» Problem description
State how many lines of the data contain the string "Task". Case counts. Give only the number.

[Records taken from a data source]
____________________
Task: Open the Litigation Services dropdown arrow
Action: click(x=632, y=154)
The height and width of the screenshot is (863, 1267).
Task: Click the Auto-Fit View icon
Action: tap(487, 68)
____________________
» The result
2